begin

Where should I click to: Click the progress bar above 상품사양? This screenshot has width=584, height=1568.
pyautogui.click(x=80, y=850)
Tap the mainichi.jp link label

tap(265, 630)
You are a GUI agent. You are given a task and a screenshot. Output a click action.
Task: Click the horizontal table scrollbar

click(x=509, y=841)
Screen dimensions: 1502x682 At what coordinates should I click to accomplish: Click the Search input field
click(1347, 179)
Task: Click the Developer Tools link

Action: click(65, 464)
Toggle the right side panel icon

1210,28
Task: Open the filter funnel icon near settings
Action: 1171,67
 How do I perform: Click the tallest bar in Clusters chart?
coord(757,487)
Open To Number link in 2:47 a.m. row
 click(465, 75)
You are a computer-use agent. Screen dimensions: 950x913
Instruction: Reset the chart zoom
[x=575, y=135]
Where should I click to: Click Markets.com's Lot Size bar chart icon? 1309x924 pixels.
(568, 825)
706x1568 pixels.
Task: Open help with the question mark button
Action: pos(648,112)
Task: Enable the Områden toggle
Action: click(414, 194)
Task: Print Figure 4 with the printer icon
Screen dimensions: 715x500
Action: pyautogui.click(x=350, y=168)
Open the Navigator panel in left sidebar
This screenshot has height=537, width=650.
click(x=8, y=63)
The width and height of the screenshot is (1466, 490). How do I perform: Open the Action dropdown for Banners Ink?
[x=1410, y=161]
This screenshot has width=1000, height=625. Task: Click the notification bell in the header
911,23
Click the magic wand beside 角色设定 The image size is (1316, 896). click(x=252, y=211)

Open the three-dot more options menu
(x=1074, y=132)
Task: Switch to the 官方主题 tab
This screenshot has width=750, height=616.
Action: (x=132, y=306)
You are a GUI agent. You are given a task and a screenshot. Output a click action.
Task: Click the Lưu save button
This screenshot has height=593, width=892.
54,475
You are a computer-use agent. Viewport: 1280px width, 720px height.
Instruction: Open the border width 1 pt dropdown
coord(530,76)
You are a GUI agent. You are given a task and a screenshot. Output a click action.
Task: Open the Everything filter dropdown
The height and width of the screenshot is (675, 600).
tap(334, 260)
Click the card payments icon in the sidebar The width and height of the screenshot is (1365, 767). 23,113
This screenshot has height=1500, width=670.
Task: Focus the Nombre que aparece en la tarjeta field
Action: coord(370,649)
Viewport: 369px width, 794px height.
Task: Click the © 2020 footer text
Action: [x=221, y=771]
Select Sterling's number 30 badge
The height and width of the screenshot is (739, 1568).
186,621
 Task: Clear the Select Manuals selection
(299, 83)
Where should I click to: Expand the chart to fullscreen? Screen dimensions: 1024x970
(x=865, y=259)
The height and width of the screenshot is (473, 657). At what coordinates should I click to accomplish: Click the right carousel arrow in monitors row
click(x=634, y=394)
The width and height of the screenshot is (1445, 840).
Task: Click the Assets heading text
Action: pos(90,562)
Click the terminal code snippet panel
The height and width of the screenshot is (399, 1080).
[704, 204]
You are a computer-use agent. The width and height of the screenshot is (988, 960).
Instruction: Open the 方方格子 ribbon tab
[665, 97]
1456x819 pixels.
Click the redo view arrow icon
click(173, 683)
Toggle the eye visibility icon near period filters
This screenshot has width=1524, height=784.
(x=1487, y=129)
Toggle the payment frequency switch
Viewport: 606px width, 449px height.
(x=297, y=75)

end

→ **Exercise details**
Recast every line above as a Markdown table with the columns "No." and "Text", numbering the rows in order and leaving out blank lines.

→ **Full solution**
| No. | Text |
|---|---|
| 1 | Where should I click to: Click the progress bar above 상품사양? This screenshot has width=584, height=1568. |
| 2 | pyautogui.click(x=80, y=850) |
| 3 | Tap the mainichi.jp link label |
| 4 | tap(265, 630) |
| 5 | You are a GUI agent. You are given a task and a screenshot. Output a click action. |
| 6 | Task: Click the horizontal table scrollbar |
| 7 | click(x=509, y=841) |
| 8 | Screen dimensions: 1502x682 At what coordinates should I click to accomplish: Click the Search input field |
| 9 | click(1347, 179) |
| 10 | Task: Click the Developer Tools link |
| 11 | Action: click(65, 464) |
| 12 | Toggle the right side panel icon |
| 13 | 1210,28 |
| 14 | Task: Open the filter funnel icon near settings |
| 15 | Action: 1171,67 |
| 16 |  How do I perform: Click the tallest bar in Clusters chart? |
| 17 | coord(757,487) |
| 18 | Open To Number link in 2:47 a.m. row |
| 19 |  click(465, 75) |
| 20 | You are a computer-use agent. Screen dimensions: 950x913 |
| 21 | Instruction: Reset the chart zoom |
| 22 | [x=575, y=135] |
| 23 | Where should I click to: Click Markets.com's Lot Size bar chart icon? 1309x924 pixels. |
| 24 | (568, 825) |
| 25 | 706x1568 pixels. |
| 26 | Task: Open help with the question mark button |
| 27 | Action: pos(648,112) |
| 28 | Task: Enable the Områden toggle |
| 29 | Action: click(414, 194) |
| 30 | Task: Print Figure 4 with the printer icon |
| 31 | Screen dimensions: 715x500 |
| 32 | Action: pyautogui.click(x=350, y=168) |
| 33 | Open the Navigator panel in left sidebar |
| 34 | This screenshot has height=537, width=650. |
| 35 | click(x=8, y=63) |
| 36 | The width and height of the screenshot is (1466, 490). How do I perform: Open the Action dropdown for Banners Ink? |
| 37 | [x=1410, y=161] |
| 38 | This screenshot has width=1000, height=625. Task: Click the notification bell in the header |
| 39 | 911,23 |
| 40 | Click the magic wand beside 角色设定 The image size is (1316, 896). click(x=252, y=211) |
| 41 | Open the three-dot more options menu |
| 42 | (x=1074, y=132) |
| 43 | Task: Switch to the 官方主题 tab |
| 44 | This screenshot has width=750, height=616. |
| 45 | Action: (x=132, y=306) |
| 46 | You are a GUI agent. You are given a task and a screenshot. Output a click action. |
| 47 | Task: Click the Lưu save button |
| 48 | This screenshot has height=593, width=892. |
| 49 | 54,475 |
| 50 | You are a computer-use agent. Viewport: 1280px width, 720px height. |
| 51 | Instruction: Open the border width 1 pt dropdown |
| 52 | coord(530,76) |
| 53 | You are a GUI agent. You are given a task and a screenshot. Output a click action. |
| 54 | Task: Open the Everything filter dropdown |
| 55 | The height and width of the screenshot is (675, 600). |
| 56 | tap(334, 260) |
| 57 | Click the card payments icon in the sidebar The width and height of the screenshot is (1365, 767). 23,113 |
| 58 | This screenshot has height=1500, width=670. |
| 59 | Task: Focus the Nombre que aparece en la tarjeta field |
| 60 | Action: coord(370,649) |
| 61 | Viewport: 369px width, 794px height. |
| 62 | Task: Click the © 2020 footer text |
| 63 | Action: [x=221, y=771] |
| 64 | Select Sterling's number 30 badge |
| 65 | The height and width of the screenshot is (739, 1568). |
| 66 | 186,621 |
| 67 |  Task: Clear the Select Manuals selection |
| 68 | (299, 83) |
| 69 | Where should I click to: Expand the chart to fullscreen? Screen dimensions: 1024x970 |
| 70 | (x=865, y=259) |
| 71 | The height and width of the screenshot is (473, 657). At what coordinates should I click to accomplish: Click the right carousel arrow in monitors row |
| 72 | click(x=634, y=394) |
| 73 | The width and height of the screenshot is (1445, 840). |
| 74 | Task: Click the Assets heading text |
| 75 | Action: pos(90,562) |
| 76 | Click the terminal code snippet panel |
| 77 | The height and width of the screenshot is (399, 1080). |
| 78 | [704, 204] |
| 79 | You are a computer-use agent. The width and height of the screenshot is (988, 960). |
| 80 | Instruction: Open the 方方格子 ribbon tab |
| 81 | [665, 97] |
| 82 | 1456x819 pixels. |
| 83 | Click the redo view arrow icon |
| 84 | click(173, 683) |
| 85 | Toggle the eye visibility icon near period filters |
| 86 | This screenshot has width=1524, height=784. |
| 87 | (x=1487, y=129) |
| 88 | Toggle the payment frequency switch |
| 89 | Viewport: 606px width, 449px height. |
| 90 | (x=297, y=75) |